米Microsoftが米国の独占禁止法(反トラスト法)違反に問われた裁判で,Colleen Kollar-Kotelly判事が出した裁定はMicrosoftに大きな勝利をもたらしたと報じられている(関連記事)。えげつない独占の実態を暴かれて絶体絶命の状態にあったMicrosoftが,ほとんど無傷で逃げ切ってしまえたことに驚きを感じている人は多い。しかし今回の訴訟はMicrosoftが直面する法廷闘争の1つにすぎない。これからもMicrosoftは多岐にわたる訴訟に対峙していかなければならない。しかもそのうちのいくつかは,より広範な有罪の評決が出ている。Microsoftがなお抱えている訴訟をいくつか見てみよう。
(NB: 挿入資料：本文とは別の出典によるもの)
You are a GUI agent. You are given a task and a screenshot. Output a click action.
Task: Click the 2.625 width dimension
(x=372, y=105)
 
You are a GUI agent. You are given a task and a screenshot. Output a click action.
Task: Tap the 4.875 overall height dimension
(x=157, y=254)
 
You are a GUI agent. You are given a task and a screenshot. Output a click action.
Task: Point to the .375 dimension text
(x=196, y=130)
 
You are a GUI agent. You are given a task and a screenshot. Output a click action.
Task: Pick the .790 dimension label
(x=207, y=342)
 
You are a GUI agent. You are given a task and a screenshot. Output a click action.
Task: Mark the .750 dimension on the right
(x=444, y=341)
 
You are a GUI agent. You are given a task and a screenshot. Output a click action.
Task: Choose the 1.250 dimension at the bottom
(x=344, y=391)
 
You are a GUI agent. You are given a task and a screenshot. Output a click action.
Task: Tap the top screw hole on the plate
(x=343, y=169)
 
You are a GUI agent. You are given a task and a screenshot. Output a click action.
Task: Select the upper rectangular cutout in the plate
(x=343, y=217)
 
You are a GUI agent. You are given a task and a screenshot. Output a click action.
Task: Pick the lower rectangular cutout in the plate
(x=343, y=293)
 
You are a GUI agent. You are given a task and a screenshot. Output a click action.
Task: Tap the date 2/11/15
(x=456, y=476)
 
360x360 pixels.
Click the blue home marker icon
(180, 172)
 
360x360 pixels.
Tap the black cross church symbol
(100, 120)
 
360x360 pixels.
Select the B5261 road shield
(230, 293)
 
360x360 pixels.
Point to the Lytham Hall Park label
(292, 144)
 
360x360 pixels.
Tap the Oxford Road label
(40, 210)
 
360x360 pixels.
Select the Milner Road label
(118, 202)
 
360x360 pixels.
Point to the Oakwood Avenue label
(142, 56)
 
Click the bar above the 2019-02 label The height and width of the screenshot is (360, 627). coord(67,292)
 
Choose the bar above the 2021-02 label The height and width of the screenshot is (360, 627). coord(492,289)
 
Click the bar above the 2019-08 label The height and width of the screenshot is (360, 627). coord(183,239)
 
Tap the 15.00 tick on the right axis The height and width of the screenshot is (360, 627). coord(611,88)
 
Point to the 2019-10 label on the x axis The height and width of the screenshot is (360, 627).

Kollar-Kotelly裁定への上訴:和解に達していない13の州とワシントンD.C.はKollar-Kotelly裁定が公共の利益に反すると判断した場合,連邦最高裁への上訴が可能だ。実際に,多くの競合企業が和解前の州に対して上訴を働きかけている。米Sun Microsystemsが各州政府に対して上訴を要求する文書を出したほか,AOL Time Warnerで法務を担当するPaul Cappuccio上級副社長はKollar-Kotelly裁定を「こんな間抜けな和解案にお墨付きを与えるなんて愚の骨頂だ」とあざけるコメントを出している。この裁定については抜け穴だらけだと指摘する声もある。1995年に司法省とMicrosoftとの合意に基づいて出された同意判決の二の舞になるというのだ。この同意判決は,Gates会長とMicrosoftがインターネット市場を席巻してしまわないようにとWindowsとInternet Explorerの抱き合わせの強要を禁じていたが,やはり抜け穴があったことから実質的に無意味になり,今日の独占状態を許してしまった経緯がある。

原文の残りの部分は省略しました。